That’s right, we said it- lentil. Lentils are versatile but sometimes underappreciated legumes. In this dish, they add a hearty yet nutrient-packed flavor to the classic stuffing recipe.
What you’ll need:
- 1 large loaf whole-grain bread, cubed & dried overnight
- 3/4 cup uncooked green lentils
- 3 tbsp olive oil
- 1/2 cup diced white onions
- 3/4 cup diced celery
- Salt & pepper to taste
- 3 – 3 1/2 cups low-sodium vegetable broth or pack even more protein to this dish by using low-sodium bone broth
- 1 egg
- 1 1/4 tsp fresh sage or 3/4 tsp dried sage
What you’ll do:
- The night before, prep your bread and set it out to dry.

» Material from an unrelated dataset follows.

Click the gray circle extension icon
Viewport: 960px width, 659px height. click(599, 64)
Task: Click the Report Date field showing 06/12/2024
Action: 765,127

Pay attention to it, the texture should be dry but not rock hard stale.
- Prep and cook the lentils.* Rinse 3/4 cup lentils in cold water. Combine the lentils in a small saucepan with 1 1/2 cups broth. Cook over medium-high heat until a low boil is achieved, lower to a simmer and continue cooking uncovered for 20-30 minutes. Set aside.
- Preheat oven to 350 degrees and line a rectangular pan with foil or coat with nonstick spray.
- Sauté the onions and celery in olive oil adding salt and pepper to taste. Cook until fragrant and translucent. Set aside.
- In a large bowl, combine bread, sage, onions and celery, the egg, and lentils. Slowly add the remaining broth. The combination should reach a firm but malleable dough. If it’s too dry, add more broth. If it’s too wet, add more bread.
- Transfer mixture to the pan and cover with foil.
- Bake for 45 minutes. Afterward, remove the foil so the top can brown. Increase heat to 400 degrees and bake for another 10-15 minutes or until the crust is browned and crisp.
* Like the bread, the lentils can be prepped and cooked the night before.